EXERCISE INSTRUCTIONS
Take the lines below beginning at the line that has "Where should I click to: Select the" and stopping after the line that has "Apply italic formatting", and print them exactly as they are, with no other lines.

DATA LISTING
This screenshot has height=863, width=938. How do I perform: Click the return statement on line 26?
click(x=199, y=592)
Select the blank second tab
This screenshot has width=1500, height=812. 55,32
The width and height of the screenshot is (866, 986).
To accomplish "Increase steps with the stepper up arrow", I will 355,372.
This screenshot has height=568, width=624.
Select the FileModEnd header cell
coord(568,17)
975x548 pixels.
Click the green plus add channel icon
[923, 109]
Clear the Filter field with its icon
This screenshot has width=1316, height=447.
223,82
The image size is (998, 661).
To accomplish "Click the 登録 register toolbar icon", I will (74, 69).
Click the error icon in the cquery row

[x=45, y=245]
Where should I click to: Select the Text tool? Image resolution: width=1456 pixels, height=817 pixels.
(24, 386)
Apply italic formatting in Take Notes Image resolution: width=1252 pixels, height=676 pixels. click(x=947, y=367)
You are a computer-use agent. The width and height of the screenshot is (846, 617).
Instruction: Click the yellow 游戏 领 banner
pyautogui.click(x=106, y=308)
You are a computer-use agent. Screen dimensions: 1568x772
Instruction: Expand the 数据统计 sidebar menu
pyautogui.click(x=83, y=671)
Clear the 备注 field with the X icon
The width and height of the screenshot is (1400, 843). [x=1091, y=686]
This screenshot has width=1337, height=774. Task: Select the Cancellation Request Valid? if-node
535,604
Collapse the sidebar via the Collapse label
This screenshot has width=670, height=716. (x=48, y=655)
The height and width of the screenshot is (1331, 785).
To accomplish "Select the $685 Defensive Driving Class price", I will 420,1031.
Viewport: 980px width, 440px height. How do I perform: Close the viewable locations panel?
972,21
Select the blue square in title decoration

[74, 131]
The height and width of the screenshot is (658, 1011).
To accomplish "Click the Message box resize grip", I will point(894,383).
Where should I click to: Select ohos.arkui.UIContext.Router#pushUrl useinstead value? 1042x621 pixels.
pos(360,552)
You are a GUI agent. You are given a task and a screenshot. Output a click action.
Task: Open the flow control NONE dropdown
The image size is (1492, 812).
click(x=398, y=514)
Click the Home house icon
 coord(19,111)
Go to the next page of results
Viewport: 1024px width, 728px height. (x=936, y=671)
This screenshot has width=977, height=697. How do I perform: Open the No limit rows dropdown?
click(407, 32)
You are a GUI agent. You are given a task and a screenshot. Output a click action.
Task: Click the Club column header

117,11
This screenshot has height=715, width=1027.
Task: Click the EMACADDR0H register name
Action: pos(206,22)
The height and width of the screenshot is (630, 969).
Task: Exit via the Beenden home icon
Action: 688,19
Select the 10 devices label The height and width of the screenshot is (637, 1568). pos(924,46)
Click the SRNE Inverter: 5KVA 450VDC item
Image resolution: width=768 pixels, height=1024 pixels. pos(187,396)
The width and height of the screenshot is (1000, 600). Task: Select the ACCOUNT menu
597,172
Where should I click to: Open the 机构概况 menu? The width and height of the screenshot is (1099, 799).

REPLY
Where should I click to: Select the Text tool? Image resolution: width=1456 pixels, height=817 pixels.
(24, 386)
Apply italic formatting in Take Notes Image resolution: width=1252 pixels, height=676 pixels. click(x=947, y=367)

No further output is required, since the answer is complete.